To jest i w najbliższym czasie nadal będzie silny trend. W Polsce jest to sposób na przywrócenie miastom tła historycznego, którego tak bardzo – szczególnie w Warszawie – brakuje. Markom, czy restauracjom zdecydowanie łatwiej jest zaistnieć na ulicach Florencji, czy Rzymu, niż w kamienicy jednego z polskich miast. Ta potrzeba zakorzenienia w tradycji miejsca jest bardzo odczuwalna przez samych mieszkańców. Z drugiej strony, jest to odzwierciedlenie trendów, które można zauważyć w miastach na całym świecie. Modernizacja i zagospodarowanie przestrzeni poprzemysłowych jest tam popularne od wielu lat.

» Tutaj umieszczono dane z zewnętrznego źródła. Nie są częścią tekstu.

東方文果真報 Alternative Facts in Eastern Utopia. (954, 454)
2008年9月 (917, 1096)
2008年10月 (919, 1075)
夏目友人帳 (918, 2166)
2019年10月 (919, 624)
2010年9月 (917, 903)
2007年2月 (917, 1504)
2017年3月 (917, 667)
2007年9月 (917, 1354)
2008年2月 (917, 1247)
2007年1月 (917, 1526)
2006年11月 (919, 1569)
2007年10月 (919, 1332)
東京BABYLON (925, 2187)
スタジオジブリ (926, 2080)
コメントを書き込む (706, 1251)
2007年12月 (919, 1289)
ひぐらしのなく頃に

Przykładem jest Hala Koszyki. To koncept bardzo specyficzny, ponieważ niemal w całości oparty o segment restauracyjny, ale jednocześnie bardzo trafiony Tym tropem idzie również Elektrownia Powiśle, która, mimo że pozostaje jeszcze w budowie, to wszystko wskazuje na to, że będzie projektem udanym.

Lublin Plaza

Mówiła Pani, że dziś, jednym z głównych elementów definiującym rozwój branży handlowej, są nowe technologie. W jaki sposób są one obecnie stosowane? Czy są takie technologie, o których klienci mogą nawet nie wiedzieć?

Galerie starają się nadążać za rozwojem technologii. Wdrażanie ich jest oczywiście łatwiejsze w nowo powstających obiektach, których w Polsce jednak nie powstaje obecnie już tak wiele. Inwestorzy nastawieni są na modernizację istniejących obiektów.

Bardzo innowacyjne technologie wykorzystują sieci handlowe. Walczą one o klienta m.in. poprzez analizowanie procesu decyzyjnego podczas zakupów w internecie. Ciekawym wskaźnikiem jest, chociażby liczba produktów, które klient kupuje spośród tych, które dodał do koszyka w sklepie internetowym. Pod lupę brane jest również to, czy te transakcje zakończyły się w internecie, czy w punkcie stacjonarnym. Okazuje się, że nadal duży współczynnik transakcji kończy się w świecie realnym. Klienci chcą jednak wiedzieć, w którym sklepie danej sieci mają gwarancje, że znajdą swój rozmiar wybranego modelu ubrania czy butów. Nie chcą bowiem jechać do galerii handlowej bez stuprocentowej gwarancji dokonania zakupu. Większe sieci oferują taka możliwość, oszczędzając klientom czas i zachęcając do odwiedzin w sklepie fizycznym.

Z drugiej strony toczy się także walka ze zwrotami towarów. Stąd rodzą się, chociażby takie pomysły jak ten zaprezentowany niedawno przez polską sieć CCC. W wybranych galeriach marka zainstalowała stoiska ze skanerami stopy. Dzięki temu możliwe jest dobranie odpowiedniego rozmiaru buta, bez względu na jego markę. Wynik pomiaru może być także dodany do profilu użytkownika w sklepie internetowym. Dzięki temu, podczas zakupów online automatycznie dobierany jest rozmiar interesującego nas obuwia. Dla klienta jest to duże ułatwienie, a sklep będzie znacząco redukował dzięki temu liczbę zwrotów. To, wdrożone w Polsce, rozwiązanie jest na tyle rewolucyjne, że budzi bardzo duże zainteresowanie w branży na skalę międzynarodową.